A waitress with a prizefighter’s beefy arms set down three mugs of home brew and a big bowl of boiled beets-beets being one of the leading local crops. She too glanced at the chops. “Uh-huh,”she said, as much to herself as to Auerbach. “Timed that about right-those’ll be ready in just a couple minutes.”

Auerbach slid one of the mugs of beer down the counter to Rachel Hines, who sat on his left, and the other to Penny Summers, who sat on his right He raised his own mug. “Confusion to the Lizards!” he said.

“Hell with ’em,” Penny agreed, and gulped down half of what her mug held. With her flat Midwestern accent, she could have been a native of Lamar; Auerbach’s Texas drawl proclaimed him an outsider every time he opened his mouth. Neither Penny nor Rachel was from Lamar, though. Auerbach and his men had rescued both of them from Lakin, Kansas, when his company raided the base the Lizards had set up there.

After a moment’s hesitation, Penny Summers softly echoed, “Confusion to the Lizards,” and also sipped at her beer. She did everything softly and slowly these days. In the escape from Lakin, her father had been blown to sloppily butchered raw meat before her eyes. She’d never been quite the same since.

The waitress went around the counter,

stabbed the mutton chops with a long-handled fork, and slapped them onto plates. “There y’go, folks,” she said. “Eat hearty-y’never know when you’ll get another chance.”

“Ain’t that the truth,” Rachel Hines said. She attacked the mutton with knife and fork. Her blue eyes glowed as she gulped down a big bite. She hadn’t been the same since she got out of Lakin, either, but she hadn’t withdrawn into herself the way Penny had. These days, she wore the same khaki uniform Auerbach did, though with a PFC’s single chew on rather than his captain’s badges. She made a pretty fair trooper; she could ride, she could shoot, she didn’t mouth off (too much), and the rest of the company paid her what had to be the ultimate compliment: for the most part, they treated her like one of the boys.

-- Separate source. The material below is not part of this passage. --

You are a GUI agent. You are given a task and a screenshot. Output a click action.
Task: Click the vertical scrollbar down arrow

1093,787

She cut off another bite, frowning a little as she transferred the fork to her left hand so she could use the knife. “How’s your finger doing?” Auerbach asked.

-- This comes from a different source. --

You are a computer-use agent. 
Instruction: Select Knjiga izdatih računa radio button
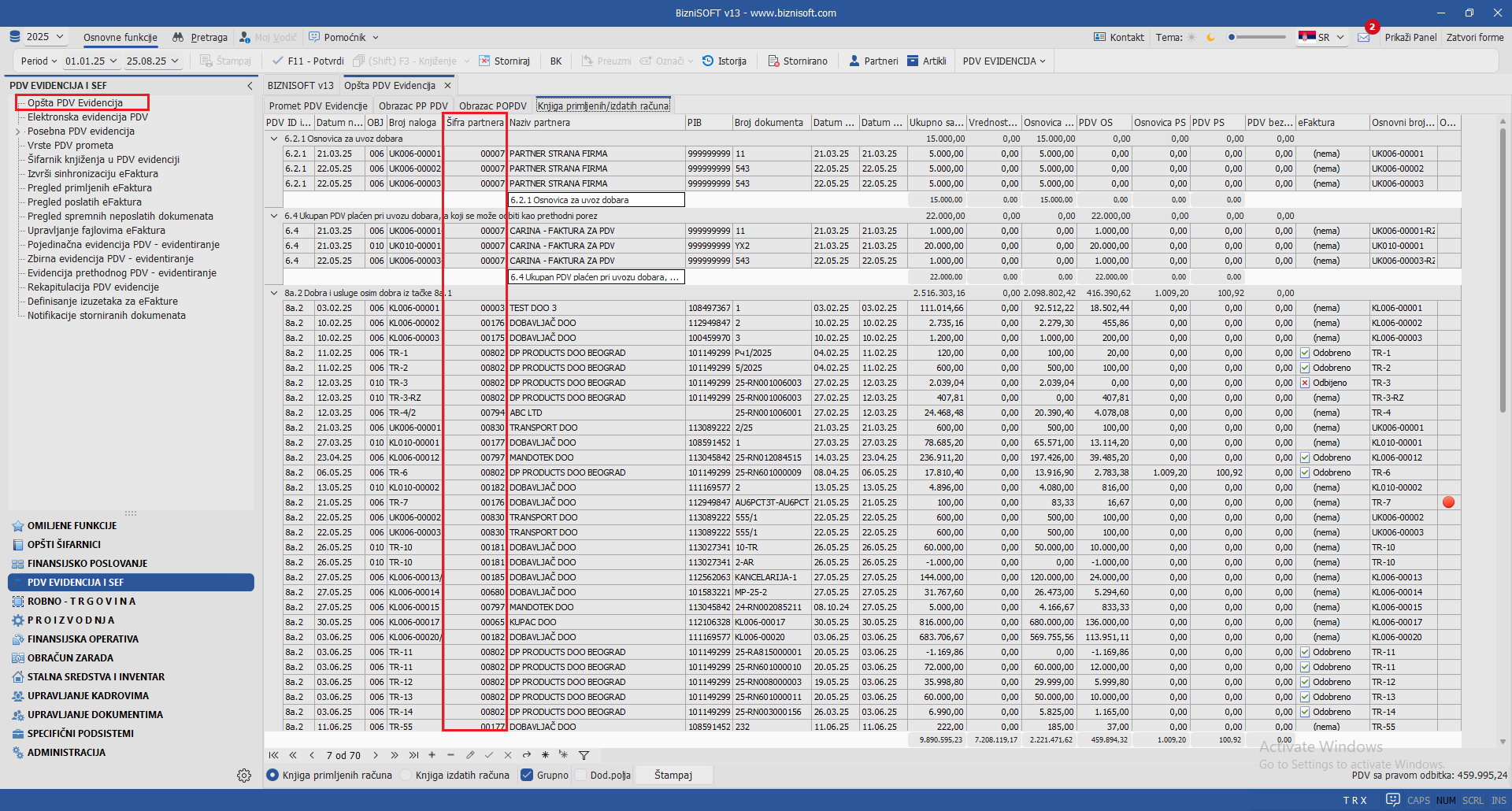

Rachel looked down at her hand. “Still missing,” she reported, and spread the hand so he could see the wide gap between middle finger and pinkie. “Now if I’d been shot by a Lizard, it would have been one thing,” she said. “Having that crazy son of a bitch nail me, though, that just makes me mad. But it could have been worse, I expect, so I’ve got no real kick coming.”

Few men Auerbach knew could have talked about a wound so dispassionately. If Rachel was one of the guys, she was a better one than most. Auerbach said, “That Larssen fellow was supposed to be going over to the Lizards with stuff they weren’t supposed to know. He’d shot two men dead, too. He had what he got when we caught up with him coming, you ask me. I’m just sorry we took casualties bringing him down.”

“Wonder what it was he knew,” Rachel Hines said.

Auerbach shrugged. His troopers had been asking that question since the order to hunt down Larssen came out of Denver. He didn’t know the answer, but he could make some pretty fair guesses, ones he didn’t share. Back a while before, he’d led the cavalry escort that got Leslie Groves into Denver, and Groves had been carrying something-he wouldn’t say what-he treated as just a little more important than the Holy Grail. If it didn’t have something to do with the atomic bombs that had knocked the Lizards for a couple of loops, Auerbach would have been mightily surprised.